[clug] GPS on Linux

Brenda Moon brenda at moon.net.au
Wed Aug 12 23:05:38 MDT 2009

I used maemo-mapper on my Nokia 770 and it was excellent.  https://garage.maemo.org/projects/maemo-mapper

There is a fork of it available that runs on Linux desktops which is  
customised for open street map - http://wiki.openstreetmap.org/index.php/User:Onion/Mapper 

The source code is available for both versions.

MaemoMapper was able to use a lot of different map repositories.

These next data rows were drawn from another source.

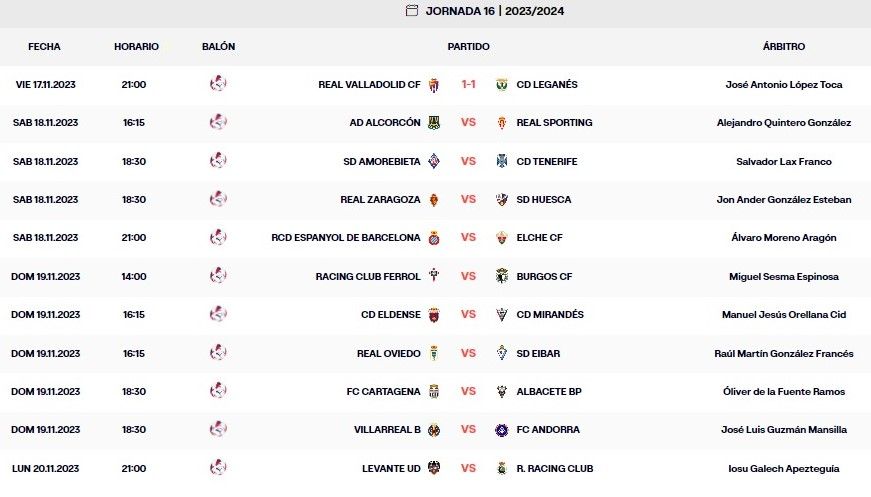Click the calendar icon beside Jornada 16
Viewport: 871px width, 497px height.
point(411,11)
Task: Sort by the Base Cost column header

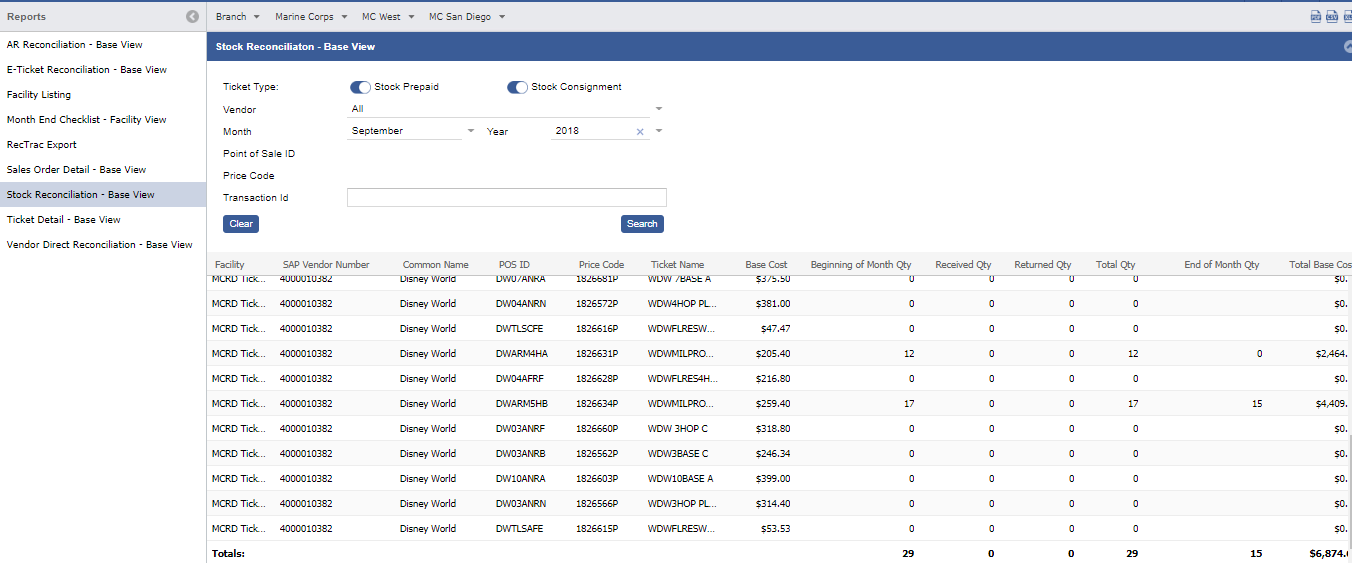Action: coord(766,265)
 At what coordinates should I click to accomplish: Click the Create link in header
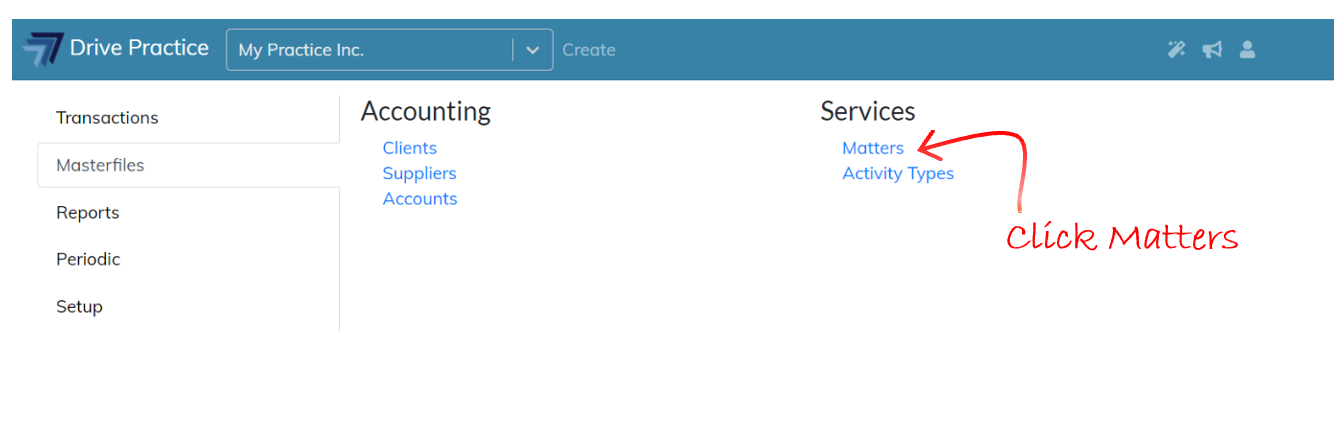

On 13/08/2009, at 2:30 PM, Ian McLeod wrote:

> Thanks this is excellent information.
> Google Earth on Windows handles NMEA compliant input data, however  
> this was removed from the Linux Google Earth version.
> There are some workarounds however, and at least the device should  
> work.
> I have noticed a few open source solutions that can integrate with  
> commercial mapping providers like Google Earth, in addition to OSM.
> I look forward to playing around with this on the new MSI Netbook.
> Cheers,
> Ian
> David Tulloh wrote:
>> Ian McLeod wrote:
>>> Would something like this work ok? Both USB GPS devices. Quite  
>>> accurate apparently?
>>> GlobalSat BU-353 SiRF III GPS Mouse
>>> Or
>>> Transystem iGPS-M Pro 32 Channel MTK GPS
>>> http://www.octapc.com.au/category732_1.htm
>> SiRF is the market leader and generally considered the one to beat,  
>> I'm not familiar with iGPS.
>> It's difficult to compare consumer devices as they tend not to give  
>> you any meaningful data, both of those products talk NMEA and  
>> should work with Linux.
>> Finding a review that's using it in the same environment and for  
>> the same purposes as you would probably be the best guide.
>> Ignore the channel count it's just marketing. You never get more  
>> than ten strong satellites in the sky and the performance  
>> improvements after about eight would be almost nonexistent.
>> I would probably tend towards SiRF as the more experienced product.